Böylece doğrudan iletişimin alanının yerini temsili iletişim alacak ve kentin içinde gösteri yapmak, söz söylemek isteyen kentlilere şiddet uygulanacak.
Bu dolgu alanında gösteri yapmak isteyenler önceden izin alacaklar, ister istemez. Çünkü burası tıpkı bir kongre merkezinin steril salonu gibi kullanılacak. Hatta göstericiler kira da ödeyecekler. Bu aygıtın işlevi kentlilerin kentle iletişimini koparmak.
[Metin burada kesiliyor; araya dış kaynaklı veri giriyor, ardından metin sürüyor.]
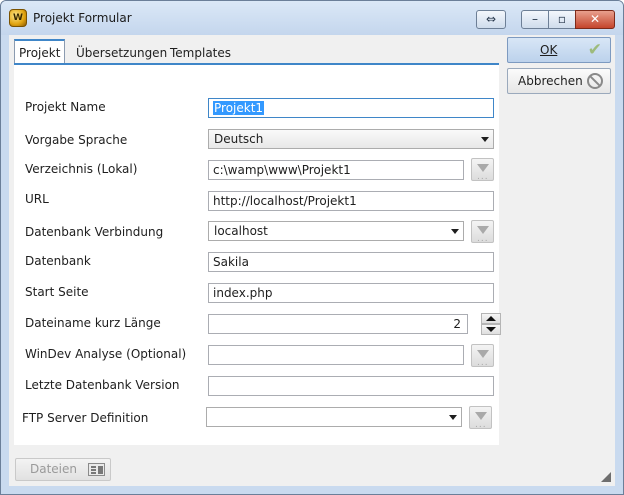 The height and width of the screenshot is (495, 624). Describe the element at coordinates (351, 108) in the screenshot. I see `project-name-input: Projekt1` at that location.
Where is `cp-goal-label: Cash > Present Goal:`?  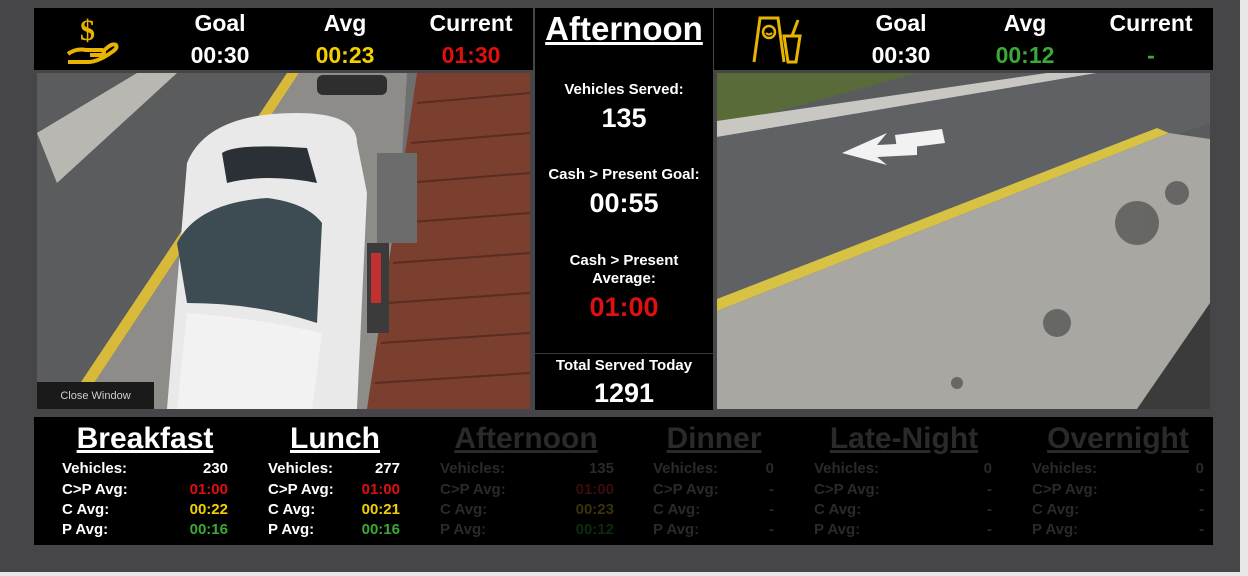
cp-goal-label: Cash > Present Goal: is located at coordinates (624, 174).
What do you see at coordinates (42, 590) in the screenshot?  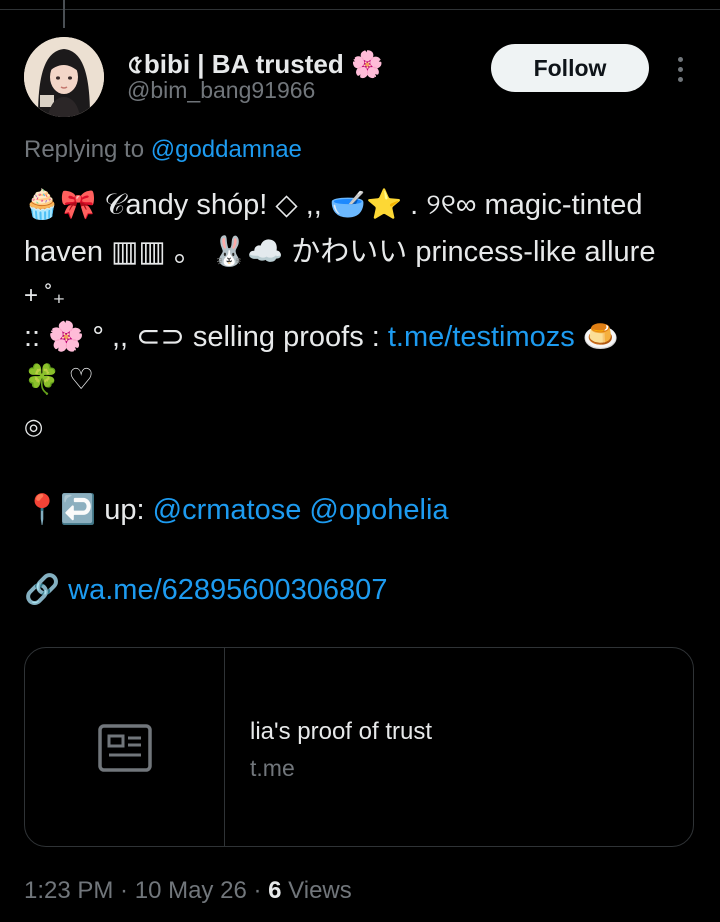 I see `link-icon: 🔗` at bounding box center [42, 590].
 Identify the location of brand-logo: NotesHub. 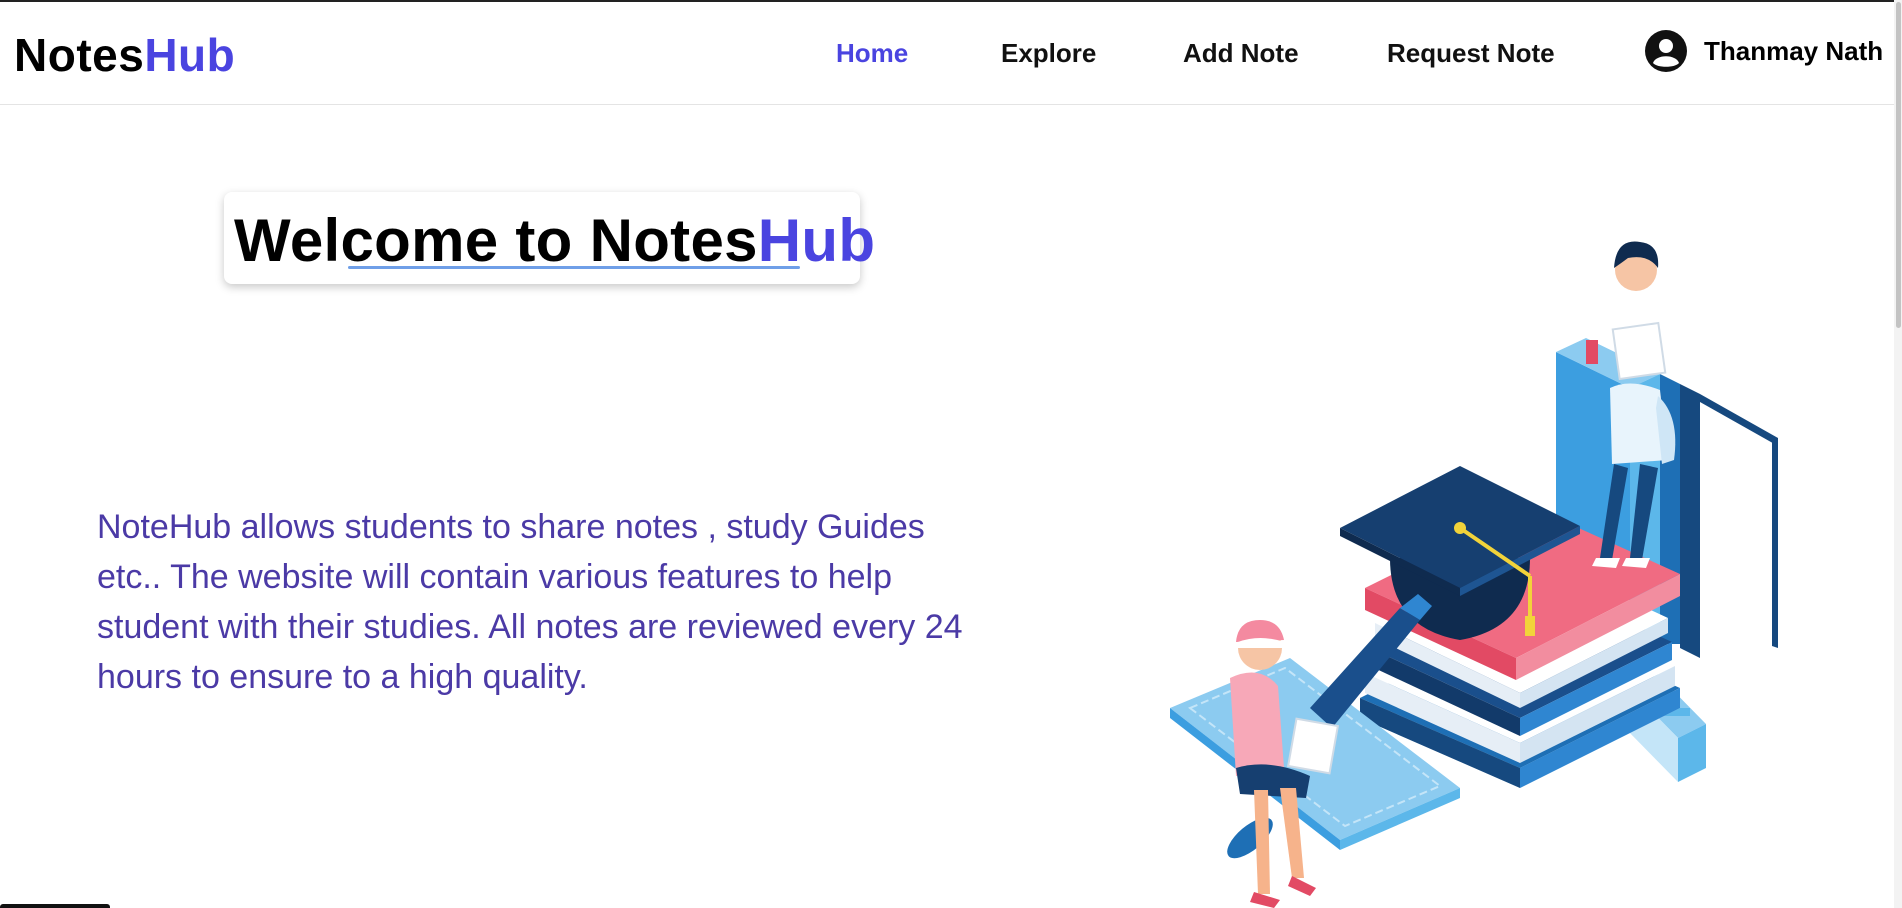
(124, 55).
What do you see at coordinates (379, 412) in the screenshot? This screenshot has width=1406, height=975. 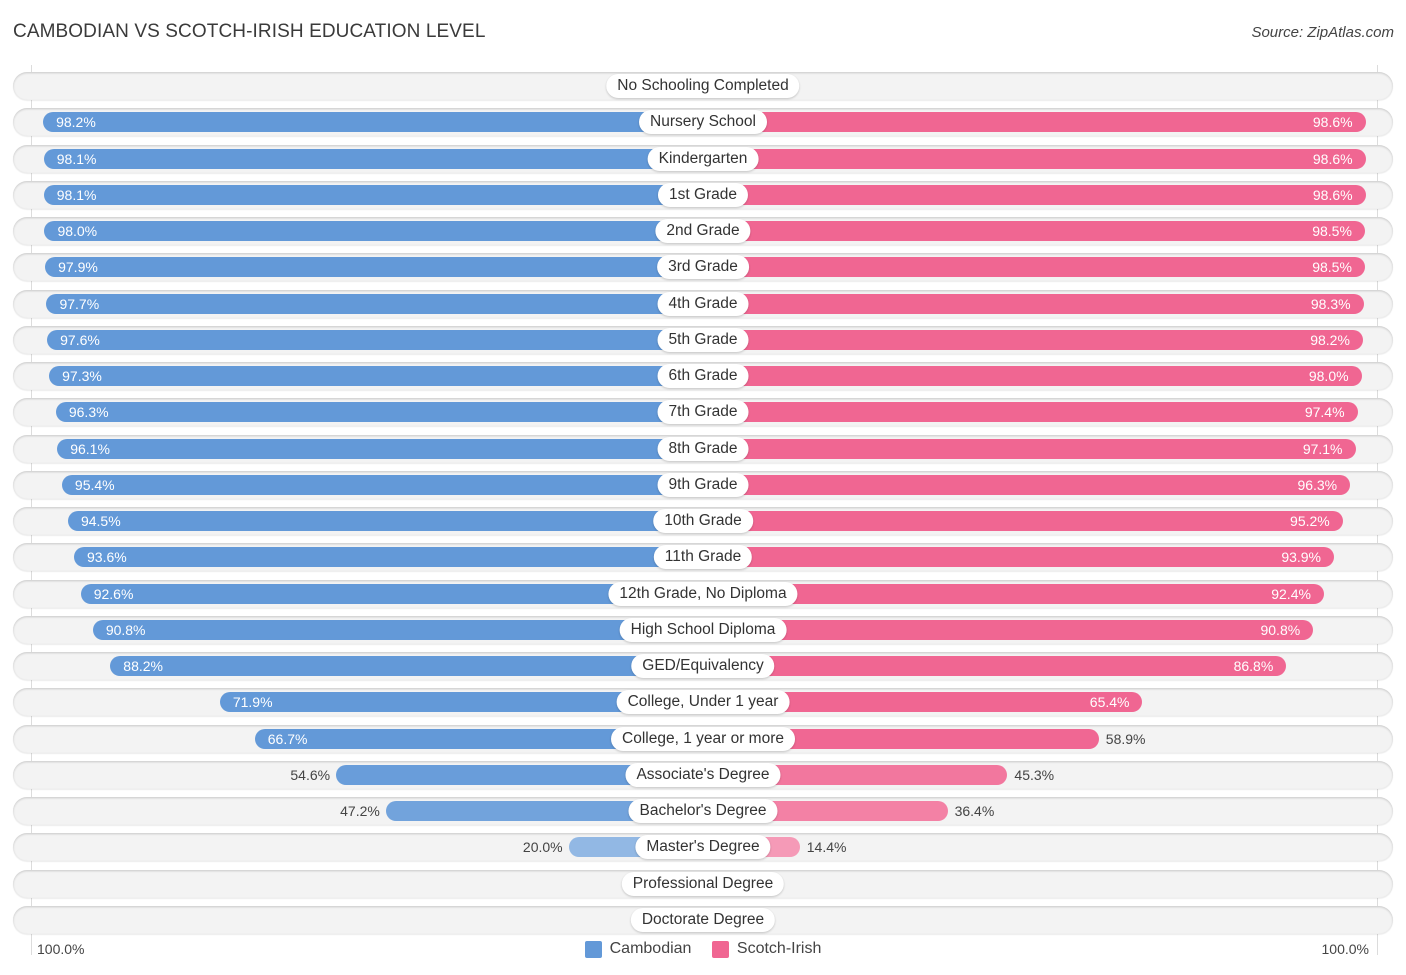 I see `bar-cambodian-7th-grade` at bounding box center [379, 412].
Onu ihale ve çıkar lobileri tarafından kontrol edilen medyanın ve resmî açıklamaların güdümüne sokmak. Yenikapı’da kentin kamusal alanlarının bir “getto-alan”la yer değiştirmesi amaçlanıyor. Kenti sürekli olarak bir şiddet nesnesi hâline getiren merkezci milli siyaseti yeniden üretmek için yapılıyor, karşılaşmanın olmadığı bir yer olarak ve kentlilerin kontrol altında olması için tasarlanıyor.
Yenikapı’daki bu dolgu alanı üzerine gerçekleştirilmeye çalışılan bu gösteri merkezi projesinin belki de en ilginç tarafı, inşaat hızlı yapılırsa, İstanbul’da protesto edilen yıkımların molozu, toprağı üzerinde gösterilerin yapılabilecek olması. Şöyle bir durum ortaya çıkabilecek: Göstericiler sözgelimi “Emek yıkılamaz” derken artık İstiklal Caddesi’nde değil, Emek Sineması’nın molozları ve hafriyatı üzerinde gösteri yapabilecekler. Ya da kentsel dönüşüm projesi bağlamında mahalleleri yıkılan insanların gösterileri kendi evlerinin molozu üzerinde olabilecek. Kırk yıl düşünseler, dünyanın en ünlü mimarlarını getirseler, bu müthiş mimari tasarım konseptini hiç bir kent yönetimi başaramaz.